Work instructions:
Copy exactly, beginning with the line holding "You are a computer-use agent." and ending with the final line of the data beneath this task; copy nothing else, and leave out every picture.

Record set:
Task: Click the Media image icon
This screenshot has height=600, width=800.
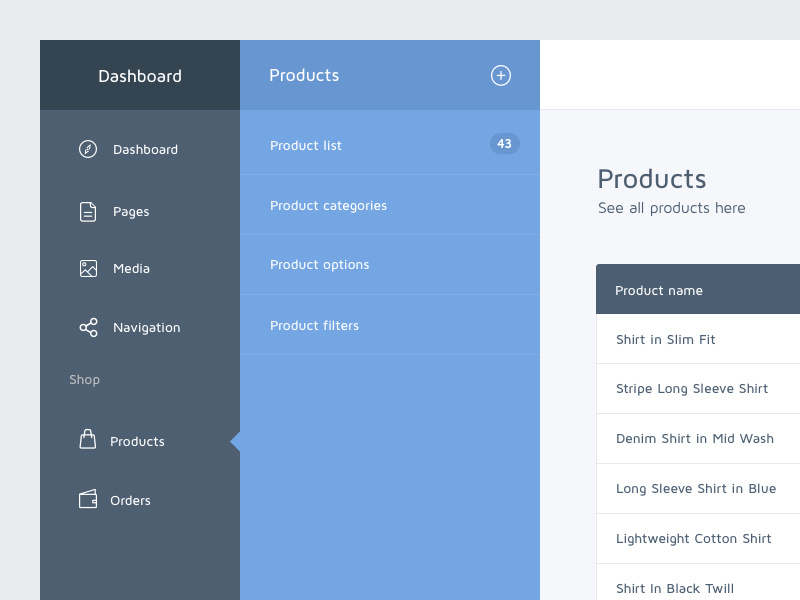Action: tap(89, 268)
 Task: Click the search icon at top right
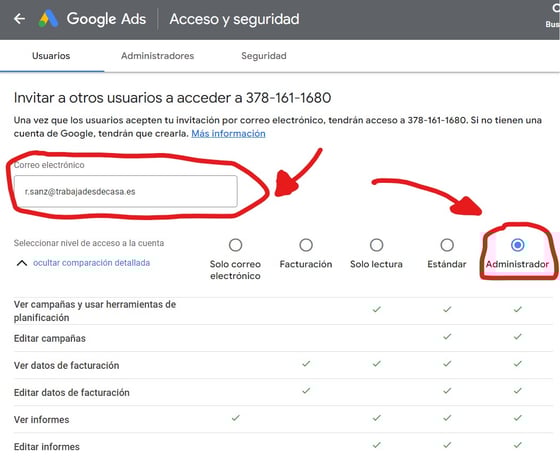pyautogui.click(x=556, y=8)
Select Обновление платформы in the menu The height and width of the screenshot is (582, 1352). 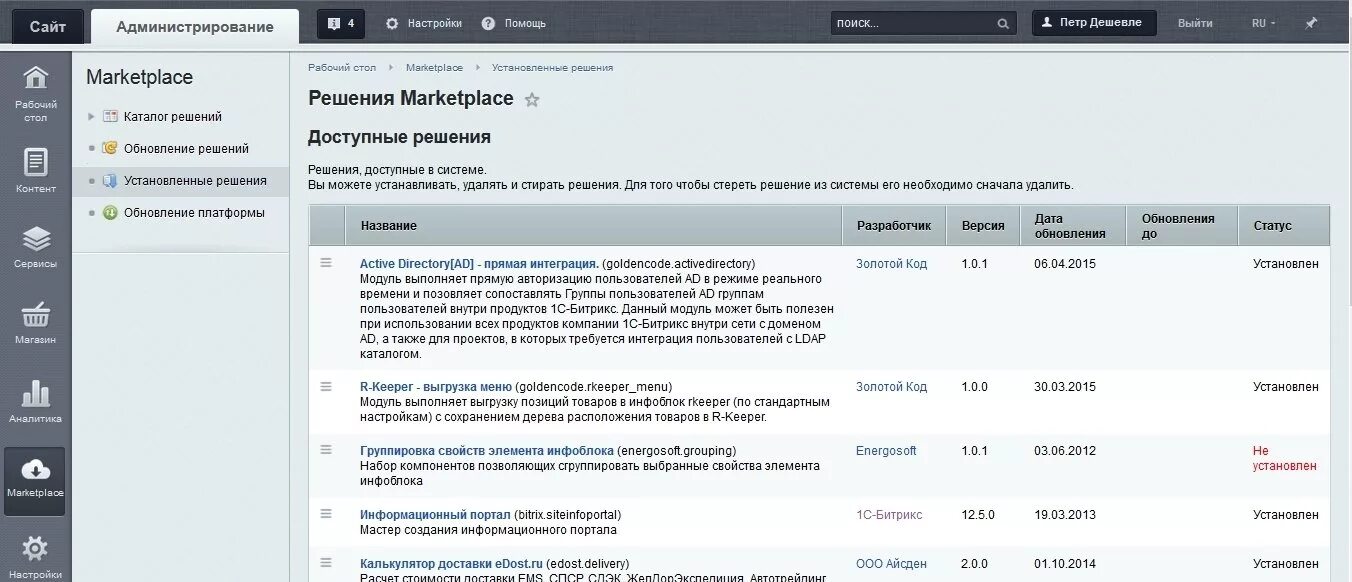[x=194, y=213]
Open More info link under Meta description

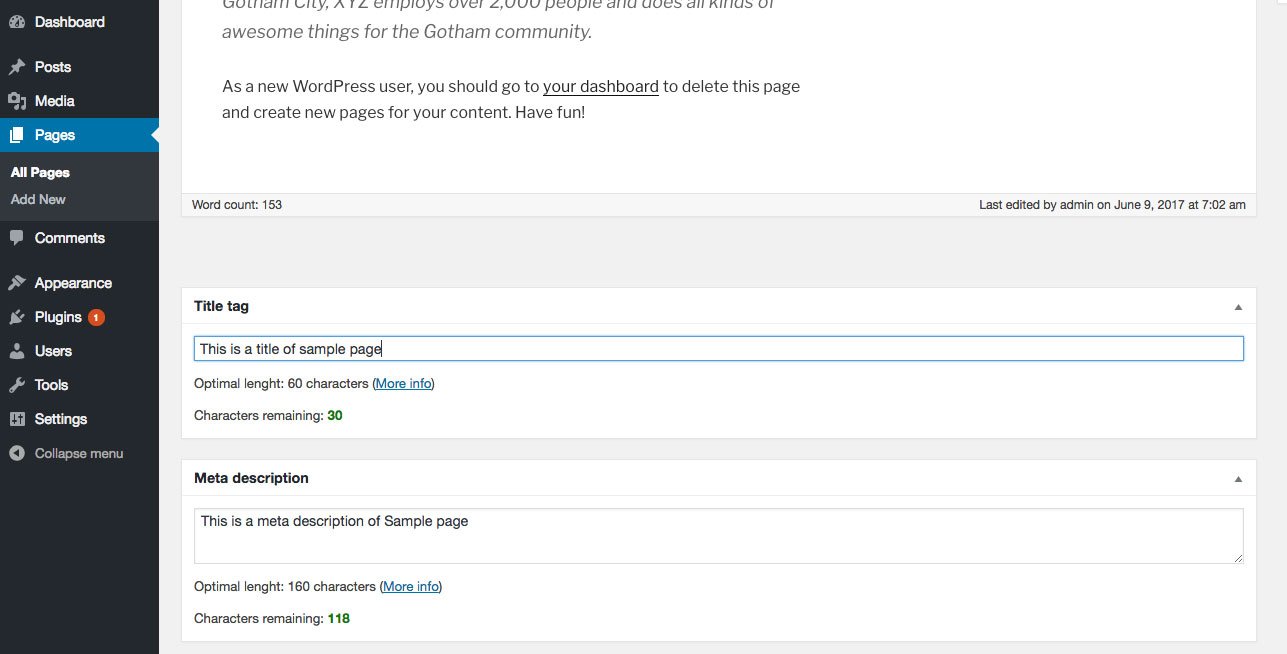411,586
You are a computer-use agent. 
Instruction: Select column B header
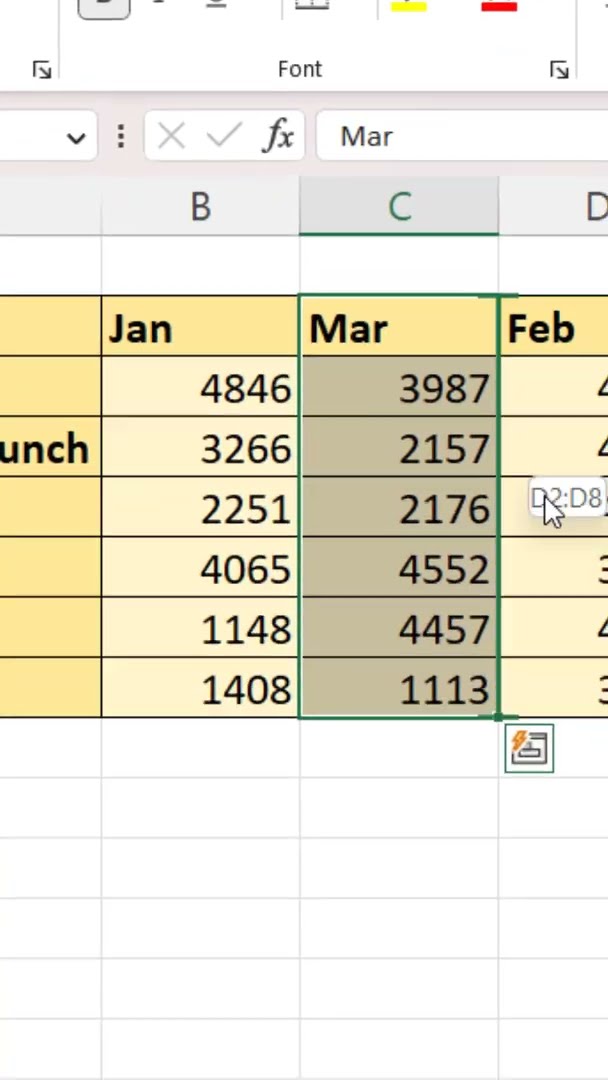(x=200, y=207)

Exercise answer:
You are a computer-use agent. 
Instruction: Select column B header
(x=200, y=207)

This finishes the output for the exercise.